Compression = calm?
So while I was trying to think about what to write and partially avoiding doing it at all, my sister comes home talking about compression suits and autism and other psychological terms that I didn’t understand. So I decided to write a blog on it.
Children with autism can have very different levels of functionality. Early intervention of these children is critical but even then that doesn’t always prevent what is known as an escalation – what the therapists call a tantrum in autistic children. When an escalation occurs, it can be difficult to calm a child down, however studies have shown that pressure placed on and around the middle of the body which can induce a release of melatonin in the body. As a hormone released during the sleep part of circadian rhythm, melatonin calms the body.

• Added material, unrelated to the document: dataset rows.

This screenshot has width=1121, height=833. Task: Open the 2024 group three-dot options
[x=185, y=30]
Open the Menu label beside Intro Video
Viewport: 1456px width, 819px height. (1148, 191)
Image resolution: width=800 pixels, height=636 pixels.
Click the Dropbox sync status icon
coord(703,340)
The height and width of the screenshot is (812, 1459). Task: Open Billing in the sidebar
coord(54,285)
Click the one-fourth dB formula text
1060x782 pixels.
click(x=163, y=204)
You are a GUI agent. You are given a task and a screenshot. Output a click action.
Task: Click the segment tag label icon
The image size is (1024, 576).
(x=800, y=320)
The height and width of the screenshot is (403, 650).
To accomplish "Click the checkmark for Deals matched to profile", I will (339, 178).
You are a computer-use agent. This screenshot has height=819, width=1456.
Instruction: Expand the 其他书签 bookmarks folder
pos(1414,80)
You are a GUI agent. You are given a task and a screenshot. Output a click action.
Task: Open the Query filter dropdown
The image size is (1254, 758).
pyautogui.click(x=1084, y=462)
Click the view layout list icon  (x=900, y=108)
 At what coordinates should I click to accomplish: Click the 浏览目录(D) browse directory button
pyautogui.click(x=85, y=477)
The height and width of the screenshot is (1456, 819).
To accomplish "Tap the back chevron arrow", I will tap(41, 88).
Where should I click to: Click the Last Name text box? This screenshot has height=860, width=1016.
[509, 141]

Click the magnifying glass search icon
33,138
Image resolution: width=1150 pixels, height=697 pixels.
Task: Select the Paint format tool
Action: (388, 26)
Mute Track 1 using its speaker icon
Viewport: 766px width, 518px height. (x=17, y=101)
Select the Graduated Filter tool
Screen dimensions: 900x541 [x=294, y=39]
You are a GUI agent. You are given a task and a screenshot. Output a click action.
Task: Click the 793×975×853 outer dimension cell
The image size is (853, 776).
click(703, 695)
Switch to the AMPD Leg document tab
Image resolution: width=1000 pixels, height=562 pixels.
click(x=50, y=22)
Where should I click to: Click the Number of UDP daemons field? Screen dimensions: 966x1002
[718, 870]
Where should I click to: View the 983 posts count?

Now the suit my sister was talking about is called the Stabilising Pressure Input Orthosis, or SPIO Suit. This specially designed suit delivers a precise amount of compression that provides deep sensory information in the child’s feedback system, using the melatonin. This feedback results in improves positional limb and body awareness, increases precision of muscle activation and improves core muscle/joint stabilisation. Normally, the therapists place pressure on the child by placing a bean bag or cushion on them, this compression suit reduces the need for this physical restriction.
Picture from: http://www.spioworks.com/
With many different styles, the SPIO suit is able to be worn under a child’s clothing and isn’t only for autistic children. It can be worn by many types of special needs children, including those with Down Syndrome and Cerebral Palsy.